What to produce:
Leave out every picture, and output exactly the lines from the line containing "Click the search" through the last line of the data.

Stored records:
==*==
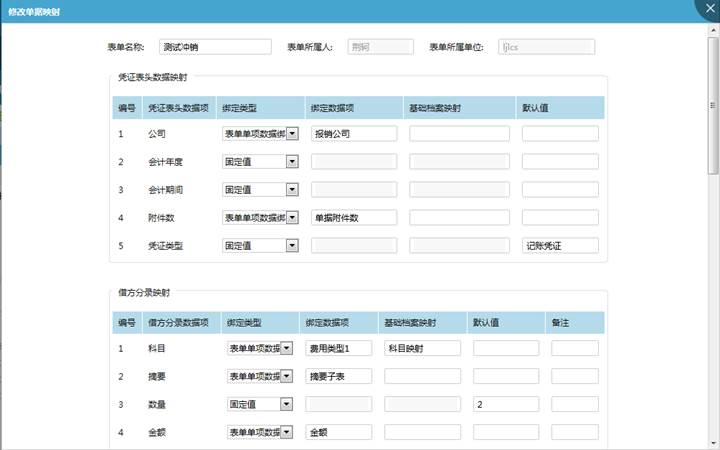This screenshot has width=720, height=450.
Task: Open binding type dropdown for 公司 row
Action: (292, 134)
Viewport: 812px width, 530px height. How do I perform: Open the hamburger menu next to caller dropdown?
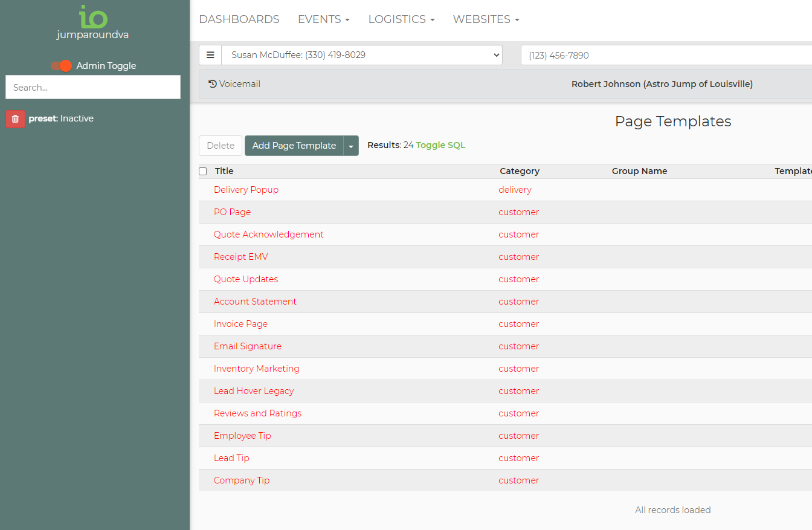point(210,55)
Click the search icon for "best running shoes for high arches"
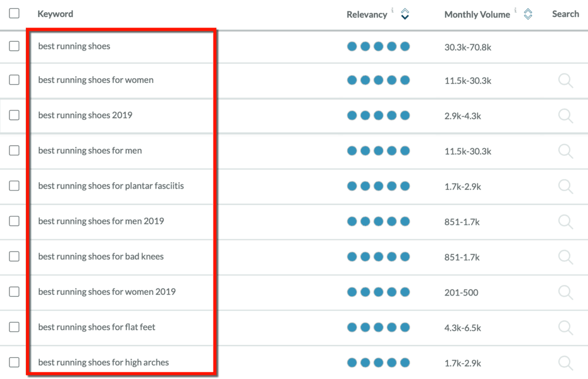This screenshot has width=588, height=379. coord(566,363)
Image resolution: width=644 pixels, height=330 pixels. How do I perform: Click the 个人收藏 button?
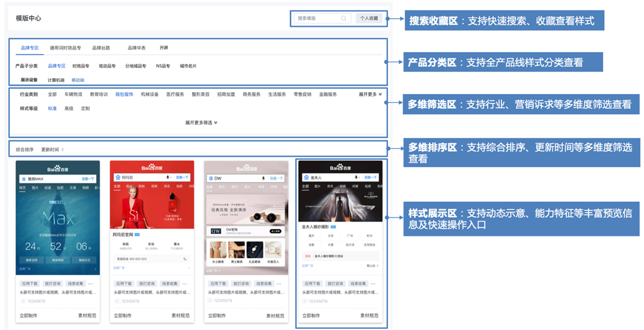(x=369, y=18)
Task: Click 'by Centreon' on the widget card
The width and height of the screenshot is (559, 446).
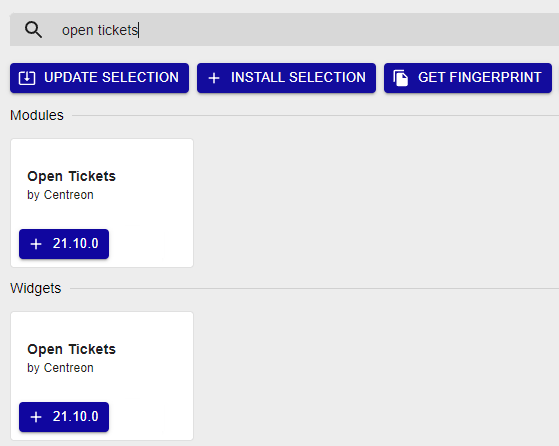Action: pos(61,368)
==*==
Answer to this exercise:
Click the search icon for "best running shoes for high arches"
This screenshot has width=588, height=379. coord(566,363)
Image resolution: width=644 pixels, height=330 pixels. How do I perform: Click the 个人收藏 button?
(x=369, y=18)
Task: Click 'by Centreon' on the widget card
The width and height of the screenshot is (559, 446).
Action: pos(61,368)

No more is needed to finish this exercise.